== Material for this exercise

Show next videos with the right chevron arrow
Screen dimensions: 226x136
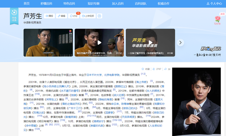180,43
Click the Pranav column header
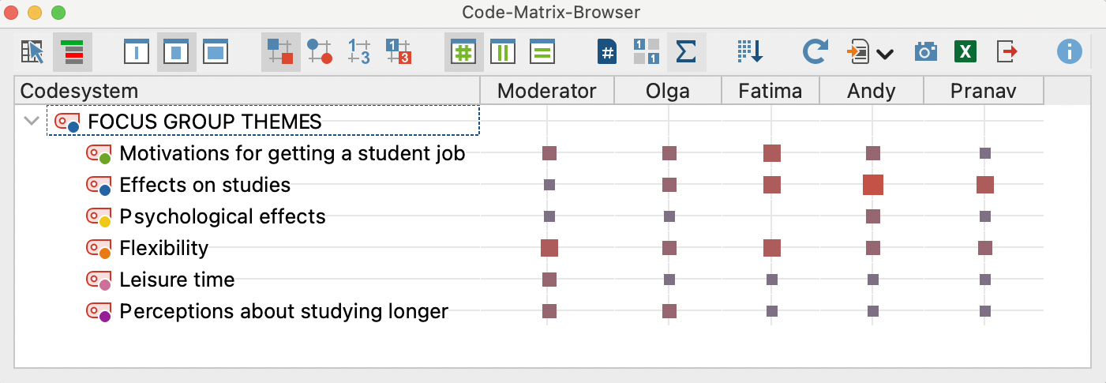Viewport: 1106px width, 383px height. [984, 91]
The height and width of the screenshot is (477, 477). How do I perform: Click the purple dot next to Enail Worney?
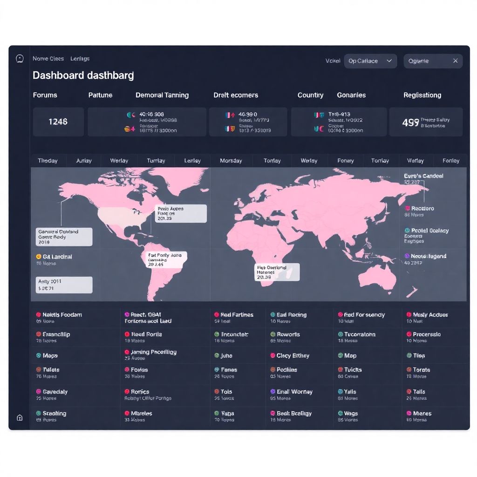[x=273, y=392]
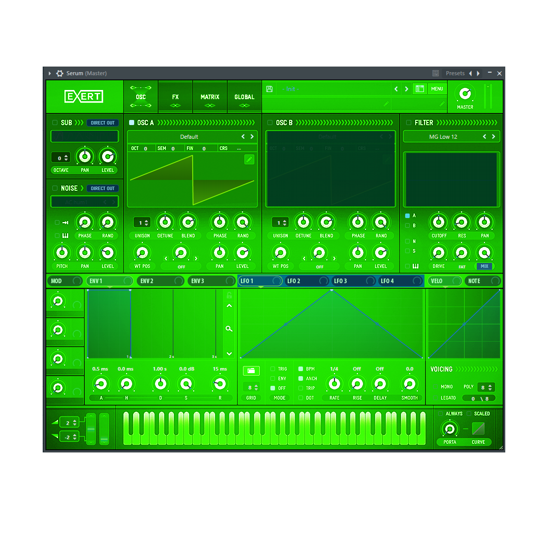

====

Your copy must match the records above exactly, apart from the pictures, which are excluded.

### Result for this task
Show next videos with the right chevron arrow
Screen dimensions: 226x136
180,43
Click the Pranav column header
Viewport: 1106px width, 383px height. [984, 91]
The height and width of the screenshot is (477, 477). How do I perform: Click the purple dot next to Enail Worney?
[x=273, y=392]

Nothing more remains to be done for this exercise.